Cody Wilson and Defense Distributed are back in the news again so we wanted to give you all a heads up on the latest news in the 3D gun debate. Like many public policy debates these days, the 3D gun issue is muddled by myth and “fake news” reporting. If you remember, Mr. Wilson and his Texas based company ignited the debate on 3D printable plastic guns back in 2013 by posting the blueprints for a plastic firearm called the Liberator on the internet. After it was downloaded over 100,000 times, the US State Department compelled the company to take the plans down. A multi-year lawsuit against the Obama administration government on the grounds that he was distributing information and not guns was resolved by the Trump Administration citing the First Amendment and allowing the company to continue offering plans online. However, the move was short lived as a Federal judge in Washington ruled to block the company on July 31, 2018. Since the court ruling, Mr. Wilson has moved the plans to a new company and website. For a great overview on the issues involved, we suggest reading The 3D Gun-Debate: Separating Truth From Fiction by David French of National Review.
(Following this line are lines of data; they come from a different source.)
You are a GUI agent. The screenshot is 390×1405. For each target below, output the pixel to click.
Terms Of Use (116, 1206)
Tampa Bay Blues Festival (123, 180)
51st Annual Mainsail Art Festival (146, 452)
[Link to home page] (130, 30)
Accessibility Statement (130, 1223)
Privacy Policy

The most common argument I hear is that criminals will be able to sneak plastic guns onto airplanes and into other venues where guns are not permitted. This argument is based in fear and hype and not true to the reality of the situation. Most plastic gun designs also incorporate metal parts as well, as the 1968 Gun Control Act prohibits the manufacture of an “undetectable” gun. Moreover, the plastic used to build these guns is oftentimes not strong enough to handle the forces created by explosive gunpowder and designers use metal in key places to strengthen the design so the firearm can maintain its structural integrity under fire. And even if this weren’t the case, most modern scanners are able to easily detect the shape of objects (gun!) and personnel are trained to spot plastic guns, not to mention the actual metal bullets required for operation. So, if you think criminals will be sneaking around with plastic guns any time soon, you’re not being realistic. This article from the Daily Caller lays out many of the issues pretty well.
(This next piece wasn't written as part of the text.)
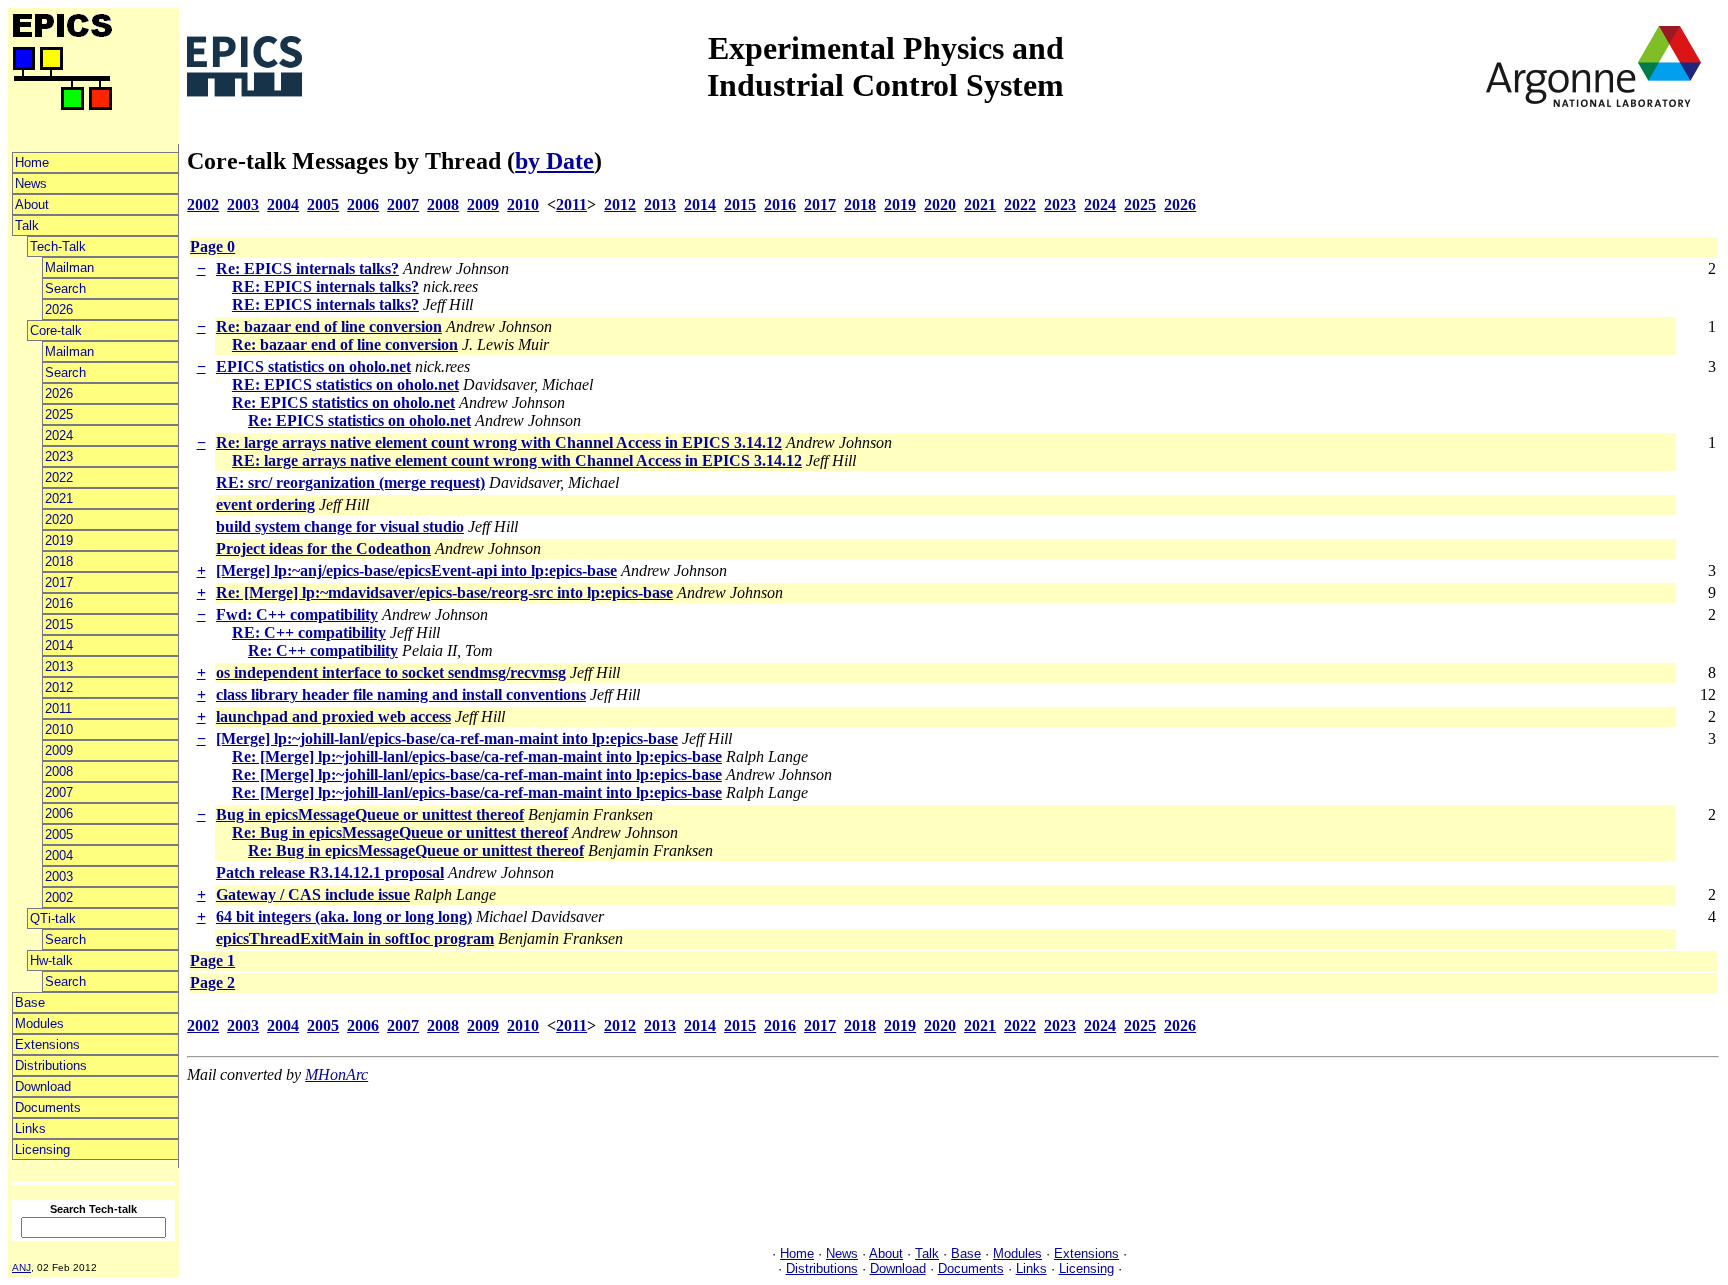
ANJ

And speaking of weak plastics…did you know that most of the current printable plastic guns are probably more dangerous to the shooter than to a potential victim. Many have tried to make a plastic gun only to have it explode into a thousand pieces upon firing. Watch this ABC News video report from The Truth About Guns website and see for yourself what goes into making and test firing a plastic gun.

Although 3D printing has come a long way in the past decade, it still takes a lot of time, money, skill and high quality ingredients to make a dependable firearm. Gun manufacturers spend millions on research, design and production to make sure their products are safe and go bang every time. I’ll stick to Glock and Smith & Wesson thank you.